HSToday: Who inspires you to be a better leader in today’s homeland security community?
Taylor: My family, hands down. They inspire me to be a better person and a better leader. The work I do is for them. I want them to be safe, secure, and optimistic. I want them to be strong, kind, and resilient. I want them to be empowered to overcome adversity, to maintain their integrity, and to do all they can to help others. Former DHS secretaries have said that homeland security starts at home – and they were right.
HSToday: If you had a chance to brief DHS Secretary Kirstjen Neilsen on one issue, what would it be and what would you hope to say?

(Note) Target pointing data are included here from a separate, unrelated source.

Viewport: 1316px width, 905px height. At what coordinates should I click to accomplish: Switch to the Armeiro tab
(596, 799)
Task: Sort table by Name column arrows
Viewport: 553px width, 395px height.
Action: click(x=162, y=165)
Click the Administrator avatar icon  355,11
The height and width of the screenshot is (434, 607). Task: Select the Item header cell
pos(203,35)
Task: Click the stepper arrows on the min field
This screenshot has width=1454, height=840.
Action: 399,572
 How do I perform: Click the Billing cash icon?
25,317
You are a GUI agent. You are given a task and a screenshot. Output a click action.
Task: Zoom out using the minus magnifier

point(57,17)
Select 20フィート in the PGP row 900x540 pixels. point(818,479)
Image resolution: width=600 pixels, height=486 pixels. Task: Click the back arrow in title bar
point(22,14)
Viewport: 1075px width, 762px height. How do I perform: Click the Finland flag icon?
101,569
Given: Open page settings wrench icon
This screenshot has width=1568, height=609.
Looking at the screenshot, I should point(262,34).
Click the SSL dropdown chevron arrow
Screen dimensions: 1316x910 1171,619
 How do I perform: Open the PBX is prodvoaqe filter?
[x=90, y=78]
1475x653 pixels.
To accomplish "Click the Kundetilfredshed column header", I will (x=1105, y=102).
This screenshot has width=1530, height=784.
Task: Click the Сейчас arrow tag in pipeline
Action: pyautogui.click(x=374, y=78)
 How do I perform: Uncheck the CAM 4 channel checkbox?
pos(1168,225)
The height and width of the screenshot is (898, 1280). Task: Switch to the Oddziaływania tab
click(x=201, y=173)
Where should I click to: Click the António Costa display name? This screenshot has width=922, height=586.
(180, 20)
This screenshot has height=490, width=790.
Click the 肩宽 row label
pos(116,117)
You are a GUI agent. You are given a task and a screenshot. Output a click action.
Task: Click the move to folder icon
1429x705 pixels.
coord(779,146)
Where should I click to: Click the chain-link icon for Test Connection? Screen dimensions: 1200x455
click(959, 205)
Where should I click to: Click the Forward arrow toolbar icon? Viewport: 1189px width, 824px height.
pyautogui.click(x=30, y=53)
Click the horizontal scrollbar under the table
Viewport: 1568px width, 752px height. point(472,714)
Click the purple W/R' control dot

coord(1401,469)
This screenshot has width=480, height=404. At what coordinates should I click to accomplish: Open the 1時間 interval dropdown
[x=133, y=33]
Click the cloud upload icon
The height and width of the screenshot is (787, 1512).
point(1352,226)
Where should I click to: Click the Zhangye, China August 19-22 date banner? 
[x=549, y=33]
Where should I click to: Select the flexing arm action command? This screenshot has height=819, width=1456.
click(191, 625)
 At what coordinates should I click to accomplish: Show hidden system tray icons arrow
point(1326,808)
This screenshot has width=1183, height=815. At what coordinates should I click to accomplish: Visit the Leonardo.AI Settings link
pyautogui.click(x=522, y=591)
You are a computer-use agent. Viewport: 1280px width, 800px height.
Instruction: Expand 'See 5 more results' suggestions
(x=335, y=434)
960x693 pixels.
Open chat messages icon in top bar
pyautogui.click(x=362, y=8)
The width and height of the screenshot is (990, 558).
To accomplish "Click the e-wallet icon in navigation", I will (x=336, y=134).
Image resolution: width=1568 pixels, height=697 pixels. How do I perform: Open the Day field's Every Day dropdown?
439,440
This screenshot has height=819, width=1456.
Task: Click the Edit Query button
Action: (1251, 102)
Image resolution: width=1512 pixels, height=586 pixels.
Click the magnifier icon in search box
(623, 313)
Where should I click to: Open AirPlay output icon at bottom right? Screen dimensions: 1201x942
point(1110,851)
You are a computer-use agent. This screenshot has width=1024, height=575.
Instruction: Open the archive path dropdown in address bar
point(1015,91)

Taylor: I would convey to her the importance of raising the profile of the whole community within the department’s leadership. Integration doesn’t just apply to emergency management. Seeing qualified, capable individuals with disabilities and access or functional needs serving in leadership roles within DHS would send a powerful message. Conversely, not seeing anyone with access or functional needs in leadership positions sends a powerful message, too.